The focus on a programming supporting software system continues on the User Interface side: it is a clone of the UCSD Pascal UI. It is all text, no mouse pointer nor windows in sight. All you have are a fixed set of commands that you reach by typing a single key. Some of the commands are displayed in the first line of the screen. If you branch into one command (which is an application on the top level), you have another set of sub command, some of which are displayed on the top.

Some of thes applications on the UI level are: Editor, Compiler, Monitor, Filer (a program that can do things with files).


This is a strange version “1.4cv”

One could argue that it would have been better to use a standard Operating System, but apart from Unix (which basically required a harddisk) there was not really one. The was CP/M-68k, but this was hardly standard and would have offered only a few advantages while being costly.

However, the lack of Unix was probably *the* problem that prevented the success of Gepards in the professional area after the Atari St and the Amiga had killed the private market for the Gepard. If it would have offered Unix, a Gepard would have been probably a cheaper alternative to “professional” 68000 computers, especially after having finished the development of the 68020 cards.

During the time of the Gepard company, GDOS was developed up to version 1.3*. Version 1.4 was finished after the Gepard company went bust. It was developed by Thomas Tempelmann, who tried to convince Gepard users to pay him some money for the version because the development was no longer financed by Gepard. It is not completely clear to me whether 1.4 was the last “official” version of GDOS because I have a version 1.5 from the floppy disk remainders owned by Jürgen Müller, who was obviously part of the special interest group GDOS maintenance who is mentioned on the splash screen of version 1.5.

A much more capable version of GDOS was always in the planning, even at the time of the Gepard company. A corresponding, much improved version of GDOS was later on published as “GDOS 2.0″ (and later on called OS/Science”) offering e.g. multitasking, different fonts, etc. However, as far as I can tell, this was never delivered with later Gepards, but needed to be bought as a separate software for DM 400.

Application Software

There wasn’t much application software as far as I can tell.

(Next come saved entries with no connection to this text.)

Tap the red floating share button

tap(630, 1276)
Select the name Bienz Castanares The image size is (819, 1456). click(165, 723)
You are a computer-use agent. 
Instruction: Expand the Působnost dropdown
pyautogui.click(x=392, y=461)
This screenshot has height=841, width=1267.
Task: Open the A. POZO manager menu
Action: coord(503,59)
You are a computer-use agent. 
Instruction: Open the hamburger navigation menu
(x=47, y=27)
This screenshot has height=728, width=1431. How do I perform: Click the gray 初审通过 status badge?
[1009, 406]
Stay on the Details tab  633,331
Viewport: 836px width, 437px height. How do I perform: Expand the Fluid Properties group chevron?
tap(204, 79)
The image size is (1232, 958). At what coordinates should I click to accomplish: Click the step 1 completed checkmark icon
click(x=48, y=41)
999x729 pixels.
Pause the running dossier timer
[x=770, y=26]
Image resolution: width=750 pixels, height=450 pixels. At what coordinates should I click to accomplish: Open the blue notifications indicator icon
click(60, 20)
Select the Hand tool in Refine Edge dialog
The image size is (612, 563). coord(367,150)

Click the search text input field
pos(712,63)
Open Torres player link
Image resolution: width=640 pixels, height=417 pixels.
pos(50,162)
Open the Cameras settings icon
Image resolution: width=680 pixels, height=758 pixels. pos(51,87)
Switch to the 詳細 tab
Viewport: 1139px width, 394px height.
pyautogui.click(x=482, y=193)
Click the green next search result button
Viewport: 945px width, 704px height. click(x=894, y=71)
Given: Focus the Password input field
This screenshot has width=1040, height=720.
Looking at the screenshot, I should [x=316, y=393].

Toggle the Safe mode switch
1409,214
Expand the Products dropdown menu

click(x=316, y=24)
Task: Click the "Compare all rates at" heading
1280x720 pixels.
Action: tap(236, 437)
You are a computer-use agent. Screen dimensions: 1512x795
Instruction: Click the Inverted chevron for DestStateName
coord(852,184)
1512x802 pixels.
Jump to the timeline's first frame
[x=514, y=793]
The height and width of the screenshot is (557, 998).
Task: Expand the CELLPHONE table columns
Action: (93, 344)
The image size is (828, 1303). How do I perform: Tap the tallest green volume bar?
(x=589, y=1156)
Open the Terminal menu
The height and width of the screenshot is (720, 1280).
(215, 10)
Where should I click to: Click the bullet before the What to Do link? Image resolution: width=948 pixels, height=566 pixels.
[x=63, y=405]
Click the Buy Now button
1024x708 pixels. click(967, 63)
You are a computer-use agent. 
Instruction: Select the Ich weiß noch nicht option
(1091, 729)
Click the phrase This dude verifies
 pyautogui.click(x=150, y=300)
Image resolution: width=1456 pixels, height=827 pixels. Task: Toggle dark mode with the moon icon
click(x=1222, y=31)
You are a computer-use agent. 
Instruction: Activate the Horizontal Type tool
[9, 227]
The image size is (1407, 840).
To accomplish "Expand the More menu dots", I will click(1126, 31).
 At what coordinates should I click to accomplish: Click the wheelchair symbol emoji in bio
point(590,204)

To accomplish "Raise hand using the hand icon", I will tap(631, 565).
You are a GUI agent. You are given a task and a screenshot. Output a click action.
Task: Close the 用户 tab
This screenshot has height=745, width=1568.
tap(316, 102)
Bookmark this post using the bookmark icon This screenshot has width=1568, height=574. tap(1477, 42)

There was Gepard’s own editor (GepStar, a WordStar-like program) and Gepard’s own spread sheet program, GepCalc. Initially sold separately, it was later on bundled with GDOS 2.0.

There was Gepard’s own PCB layout program, PlaTool, which Gepard used itself to design new cards.

Then, there was a small catalogue of little tools like GepTerm, a terminal program, a disk with utilities, one with test tools, disks with Modula-2 libraries for mice and graphic tablets, the GDC graphics, and the graphics of the 80-characters-card. There was a small sampler program, and two disks with samples.

For GDOS, GepStar, GepCalc, and the Boot ROM images, you could also get the source code.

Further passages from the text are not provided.